Рава спросил: «Что, если мышь вошла в дом с куском хлеба в зубах и мышь вышла из дома с куском хлеба в зубах? Говорим ли мы: та, что вошла, она же и вышла; или, может быть, вышла другая? Допустим, мы ответим: та, что вошла, она же и вышла, — а если в дом с куском хлеба вошла белая мышь, а вышла из дома с куском хлеба черная мышь? Тут уже наверное вышла другая; или, может быть, она отняла хлеб у первой? Допустим, мы возразим: мыши не отнимают друг у друга, — а если в дом с куском хлеба вошла мышь, а из дома с куском хлеба вышла ласка? Ведь ласка, конечно, может отнять кусок у мыши; но, может быть, это другой кусок, ибо если бы она отняла его у мыши, то и самую мышь теперь держала бы в зубах? Допустим, мы скажем: если бы она отняла его у мыши, то и самую мышь теперь держала бы в зубах, — но что, если мышь войдет с куском хлеба в зубах, а выйдет ласка с куском хлеба и мышью в зубах? Теперь-то уж наверное мышь та же самая? Или, возможно, если бы мышь была та же самая, то хлеб должен был бы быть в зубах у мыши; или, возможно, мышь уронила его от страха, а ласка подобрала?»

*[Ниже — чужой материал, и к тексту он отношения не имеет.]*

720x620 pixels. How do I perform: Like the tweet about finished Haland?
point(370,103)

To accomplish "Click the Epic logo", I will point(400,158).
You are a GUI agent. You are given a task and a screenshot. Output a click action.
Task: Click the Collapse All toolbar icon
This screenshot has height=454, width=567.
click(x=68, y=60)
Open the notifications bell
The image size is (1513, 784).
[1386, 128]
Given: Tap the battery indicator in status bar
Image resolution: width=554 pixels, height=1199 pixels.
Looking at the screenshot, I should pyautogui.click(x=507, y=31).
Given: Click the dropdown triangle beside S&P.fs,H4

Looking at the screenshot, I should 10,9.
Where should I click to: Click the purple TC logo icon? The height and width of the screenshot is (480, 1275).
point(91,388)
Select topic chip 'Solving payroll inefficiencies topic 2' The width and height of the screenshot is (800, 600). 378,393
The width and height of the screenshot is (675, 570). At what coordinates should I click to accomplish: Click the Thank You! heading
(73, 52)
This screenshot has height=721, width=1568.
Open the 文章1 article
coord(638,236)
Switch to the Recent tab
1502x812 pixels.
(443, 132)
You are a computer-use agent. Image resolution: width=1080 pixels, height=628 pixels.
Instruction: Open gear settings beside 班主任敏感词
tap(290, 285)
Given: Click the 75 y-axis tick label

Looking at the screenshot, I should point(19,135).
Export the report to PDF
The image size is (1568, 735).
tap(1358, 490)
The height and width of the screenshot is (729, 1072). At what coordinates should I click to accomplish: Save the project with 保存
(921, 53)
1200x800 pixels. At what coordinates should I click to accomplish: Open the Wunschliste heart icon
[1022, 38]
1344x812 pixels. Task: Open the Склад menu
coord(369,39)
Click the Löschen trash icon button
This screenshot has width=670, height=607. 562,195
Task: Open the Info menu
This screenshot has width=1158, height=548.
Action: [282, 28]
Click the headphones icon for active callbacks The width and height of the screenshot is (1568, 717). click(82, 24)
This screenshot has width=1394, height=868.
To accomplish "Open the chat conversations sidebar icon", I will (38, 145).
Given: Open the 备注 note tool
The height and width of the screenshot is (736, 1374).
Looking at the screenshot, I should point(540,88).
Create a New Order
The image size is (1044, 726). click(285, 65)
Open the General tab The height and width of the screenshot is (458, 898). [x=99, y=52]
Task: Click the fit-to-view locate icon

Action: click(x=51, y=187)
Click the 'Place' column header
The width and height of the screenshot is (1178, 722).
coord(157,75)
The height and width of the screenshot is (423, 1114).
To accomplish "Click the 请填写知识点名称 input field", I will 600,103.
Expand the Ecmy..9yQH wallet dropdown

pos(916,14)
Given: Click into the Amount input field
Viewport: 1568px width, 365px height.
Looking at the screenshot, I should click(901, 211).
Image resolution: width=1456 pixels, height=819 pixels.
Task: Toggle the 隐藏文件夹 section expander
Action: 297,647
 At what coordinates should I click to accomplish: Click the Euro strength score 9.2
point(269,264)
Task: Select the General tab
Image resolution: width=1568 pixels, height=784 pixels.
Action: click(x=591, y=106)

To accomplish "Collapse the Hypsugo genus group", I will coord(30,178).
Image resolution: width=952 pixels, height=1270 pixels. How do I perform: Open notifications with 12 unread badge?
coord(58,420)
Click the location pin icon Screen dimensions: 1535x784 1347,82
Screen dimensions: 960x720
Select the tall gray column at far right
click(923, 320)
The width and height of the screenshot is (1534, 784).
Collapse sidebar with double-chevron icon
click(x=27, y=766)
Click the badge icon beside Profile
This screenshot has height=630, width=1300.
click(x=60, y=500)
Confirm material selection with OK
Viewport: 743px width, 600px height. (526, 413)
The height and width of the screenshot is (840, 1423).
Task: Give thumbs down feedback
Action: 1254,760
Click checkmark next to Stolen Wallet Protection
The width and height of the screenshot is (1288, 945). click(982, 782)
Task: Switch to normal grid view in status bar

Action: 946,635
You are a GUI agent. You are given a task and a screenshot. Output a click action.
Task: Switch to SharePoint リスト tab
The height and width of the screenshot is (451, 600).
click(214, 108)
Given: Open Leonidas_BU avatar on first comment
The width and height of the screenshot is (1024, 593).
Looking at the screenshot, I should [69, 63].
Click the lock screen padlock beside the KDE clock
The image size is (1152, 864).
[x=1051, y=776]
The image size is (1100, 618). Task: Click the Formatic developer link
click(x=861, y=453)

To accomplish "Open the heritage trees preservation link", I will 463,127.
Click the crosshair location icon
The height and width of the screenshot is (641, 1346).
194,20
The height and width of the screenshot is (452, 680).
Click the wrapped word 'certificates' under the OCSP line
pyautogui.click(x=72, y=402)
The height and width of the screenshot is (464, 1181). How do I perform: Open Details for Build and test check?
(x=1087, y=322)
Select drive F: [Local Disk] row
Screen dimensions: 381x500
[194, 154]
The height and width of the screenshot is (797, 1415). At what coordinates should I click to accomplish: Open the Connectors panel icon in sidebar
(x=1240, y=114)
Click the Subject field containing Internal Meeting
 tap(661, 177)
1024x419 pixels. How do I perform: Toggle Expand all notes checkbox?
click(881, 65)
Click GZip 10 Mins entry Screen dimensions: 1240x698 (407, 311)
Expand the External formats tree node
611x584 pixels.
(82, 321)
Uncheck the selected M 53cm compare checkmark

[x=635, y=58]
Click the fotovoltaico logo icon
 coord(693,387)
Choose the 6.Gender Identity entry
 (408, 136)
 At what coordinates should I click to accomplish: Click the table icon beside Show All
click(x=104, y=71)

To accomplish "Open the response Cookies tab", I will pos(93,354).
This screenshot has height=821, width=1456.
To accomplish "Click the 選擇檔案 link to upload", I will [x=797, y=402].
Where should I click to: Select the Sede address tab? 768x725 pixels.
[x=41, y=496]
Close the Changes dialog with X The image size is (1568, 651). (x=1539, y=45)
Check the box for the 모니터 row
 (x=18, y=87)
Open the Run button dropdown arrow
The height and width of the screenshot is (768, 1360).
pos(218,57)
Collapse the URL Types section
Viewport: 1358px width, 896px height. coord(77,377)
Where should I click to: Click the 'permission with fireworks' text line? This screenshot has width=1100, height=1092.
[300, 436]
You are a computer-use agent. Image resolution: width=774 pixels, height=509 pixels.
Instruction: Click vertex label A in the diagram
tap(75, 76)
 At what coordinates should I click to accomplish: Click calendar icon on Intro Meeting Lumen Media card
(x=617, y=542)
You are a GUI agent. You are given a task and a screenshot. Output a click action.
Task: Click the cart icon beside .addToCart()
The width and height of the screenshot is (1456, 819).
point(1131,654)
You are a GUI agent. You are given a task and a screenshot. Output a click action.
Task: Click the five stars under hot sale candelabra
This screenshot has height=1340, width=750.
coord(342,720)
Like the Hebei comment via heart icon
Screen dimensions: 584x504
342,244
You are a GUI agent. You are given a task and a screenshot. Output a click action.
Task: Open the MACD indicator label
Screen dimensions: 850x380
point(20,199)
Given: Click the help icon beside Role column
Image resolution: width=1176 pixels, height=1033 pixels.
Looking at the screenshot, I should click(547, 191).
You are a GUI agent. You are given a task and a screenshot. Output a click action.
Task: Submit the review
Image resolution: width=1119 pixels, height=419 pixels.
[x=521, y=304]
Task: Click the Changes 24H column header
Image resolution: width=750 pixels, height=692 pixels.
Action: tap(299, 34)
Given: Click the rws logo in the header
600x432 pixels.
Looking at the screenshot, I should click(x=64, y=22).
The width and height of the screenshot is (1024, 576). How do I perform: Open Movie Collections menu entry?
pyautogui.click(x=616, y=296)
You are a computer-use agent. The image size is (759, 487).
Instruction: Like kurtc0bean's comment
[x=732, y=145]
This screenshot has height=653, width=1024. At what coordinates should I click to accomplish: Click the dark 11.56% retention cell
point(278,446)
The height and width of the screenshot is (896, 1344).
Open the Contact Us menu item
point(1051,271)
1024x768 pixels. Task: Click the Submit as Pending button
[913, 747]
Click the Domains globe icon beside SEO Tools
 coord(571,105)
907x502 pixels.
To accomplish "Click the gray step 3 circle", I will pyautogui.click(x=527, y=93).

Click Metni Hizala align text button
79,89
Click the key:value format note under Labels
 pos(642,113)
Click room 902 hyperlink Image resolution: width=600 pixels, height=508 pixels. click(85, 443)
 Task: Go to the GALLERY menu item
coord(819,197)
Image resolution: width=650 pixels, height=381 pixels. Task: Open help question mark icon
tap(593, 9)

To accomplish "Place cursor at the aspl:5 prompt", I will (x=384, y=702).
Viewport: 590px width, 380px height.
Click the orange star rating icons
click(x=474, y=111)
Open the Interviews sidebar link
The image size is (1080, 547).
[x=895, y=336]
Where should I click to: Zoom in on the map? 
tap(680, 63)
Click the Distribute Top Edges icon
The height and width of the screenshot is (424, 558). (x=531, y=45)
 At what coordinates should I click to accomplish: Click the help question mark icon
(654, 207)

За юмористическим сюжетом лежат серьезные соображения о необходимости как-то ограничить необходимость для верующего удостоверяться в строжайшем соблюдении заповедей Торы. В отличие от христианских авторов соответствующей эпохи — Оригена (III век) или Августина (конец IV — начало V века), которые под влиянием греческой философии размышляли о теологических проблемах, связанных с природой божественного, раввины Талмуда изучали практические аспекты достижения святости на человеческом уровне. Греческая философия вошла в орбиту раввинистической традиции лишь под влиянием ислама при Саадье, когда талмудический период уже завершился [17].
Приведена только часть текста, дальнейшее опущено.